> Set of tasks
**a.** From the essay on Stephen Wolfram and the theory of everything, reproduce verbatim the part that opens with the words containing "Universal Rules" and closes with "do. That’s all.".
**b.** The essay on Stephen Wolfram and the theory of everything describes a small set of rules that combine to generate certain things. List each of those things.

> Selected passage
↓↓↓

8/06/2020

the Theory of Everything

Stephen Wolfram Battles the Theory of Everything

~ a surprisingly coherent path toward understanding the Universe ~
I can feel your reservations regarding Wolfram’s recent claim of a new way to find a fundamental, all-encompassing theory of physics. We hear that a lot. And, Wolfram’s track-record for verbose grandeur, mentioning the foundational work of others only as an aside, has been a valid lingering criticism. Yet, he has been doing a different kind of scientific experiment, using computer simulations of numerous sorts of universes, and the appearance of new kinds of looking are precisely when people discover revolutionary new things. Is that what Wolfram found? Not precisely, but we can cover the gist of his team’s work, and see what might grow from his unique approach.
Universal Rules
Physicists keep looking for the most fundamental laws. Some small set of rules that combine to generate space, time, energy, mass, gravity, magnetism, etc. No scientist expects that, upon finding those rules, we would then be able to ‘simulate everything’ or ‘predict the future’ or ‘know all truths’. Nope. They’re just looking for the most basic instructions that create a cosmos like ours. Like knowing the general way in which electrons are zipping where in a computer, instead of knowing what the software is about to do. That’s all.
Yet, having those rules would give us a reverberating certainty: we can use simulations of these rules, at small scale, to probe reality in ways that no massive, trillion-dollar equipment could. This would generate a panoply of insights, which have a habit of becoming valuable new industries a few decades later. Worth more than a winning lottery ticket, if you wear your generations-long bifocals. So, a lot of people keep looking.

↑↑↑

> Given information
↓↓↓

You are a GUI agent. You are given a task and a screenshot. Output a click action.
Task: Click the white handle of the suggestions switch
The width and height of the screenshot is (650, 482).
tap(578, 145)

↑↑↑

> Expected answers
**a.**
Universal Rules
Physicists keep looking for the most fundamental laws. Some small set of rules that combine to generate space, time, energy, mass, gravity, magnetism, etc. No scientist expects that, upon finding those rules, we would then be able to ‘simulate everything’ or ‘predict the future’ or ‘know all truths’. Nope. They’re just looking for the most basic instructions that create a cosmos like ours. Like knowing the general way in which electrons are zipping where in a computer, instead of knowing what the software is about to do. That’s all.

**b.**
space
time
energy
mass
gravity
magnetism